* _Pixel coordinate grounding data_:
[Start of Attachment]
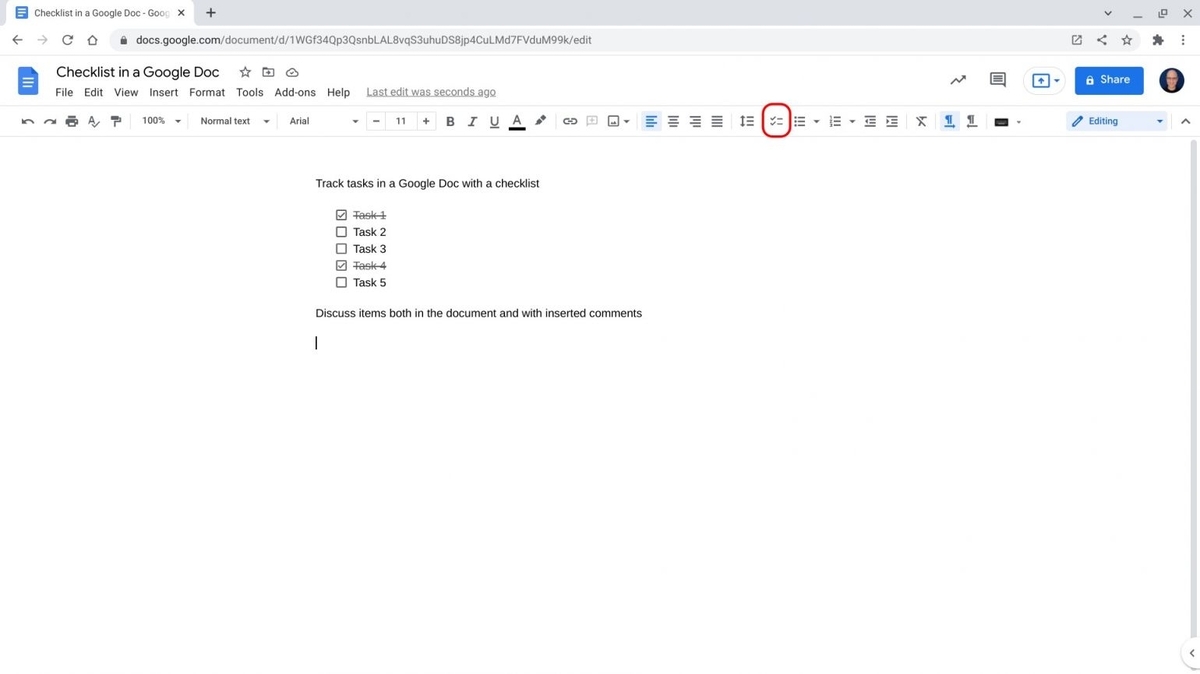This screenshot has height=674, width=1200.
Task: Open the insert link tool
Action: (x=570, y=121)
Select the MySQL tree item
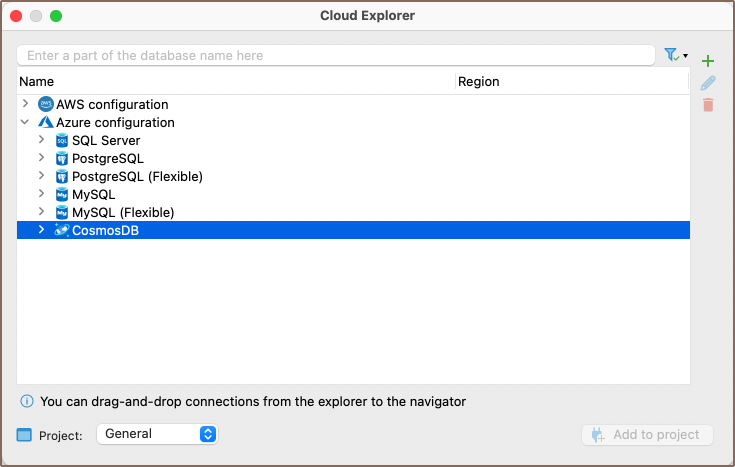Viewport: 735px width, 467px height. point(93,195)
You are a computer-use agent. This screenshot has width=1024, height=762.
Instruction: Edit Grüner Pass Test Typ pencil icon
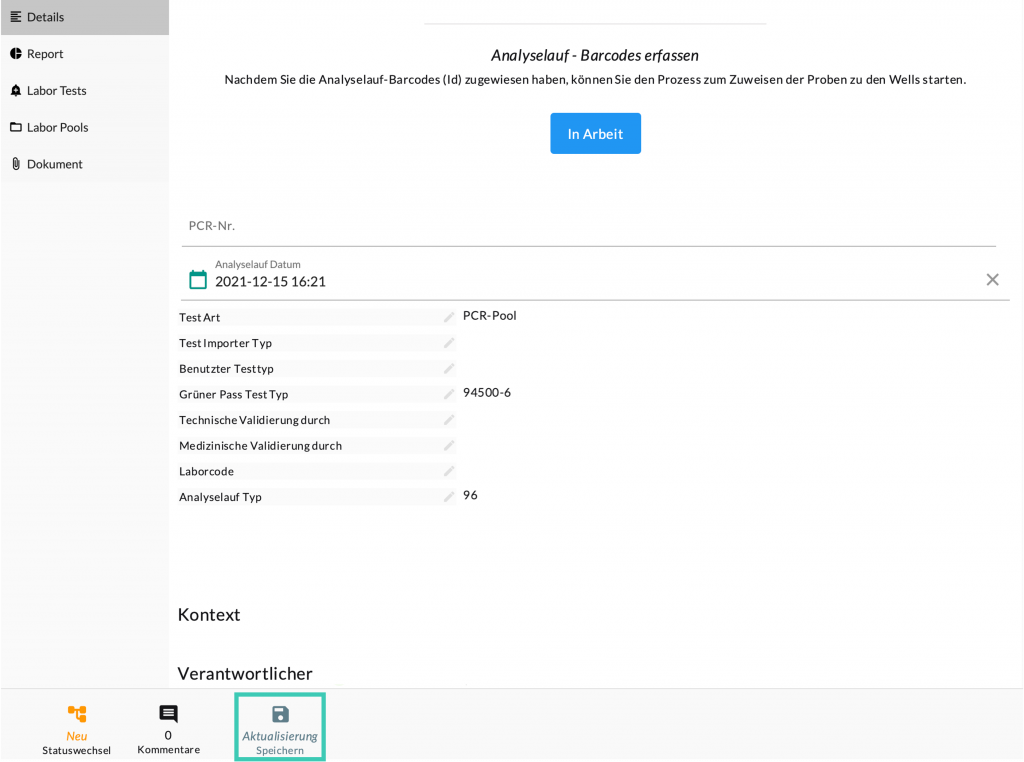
[End of Attachment]
* _Problem details_: Return only the lines from the one containing "Select the MySQL tree item" through the last line of the entries above, exactly as written and without pictures.

* _Response for this exercise_:
Select the MySQL tree item
Viewport: 735px width, 467px height. point(93,195)
You are a computer-use agent. This screenshot has width=1024, height=762.
Instruction: Edit Grüner Pass Test Typ pencil icon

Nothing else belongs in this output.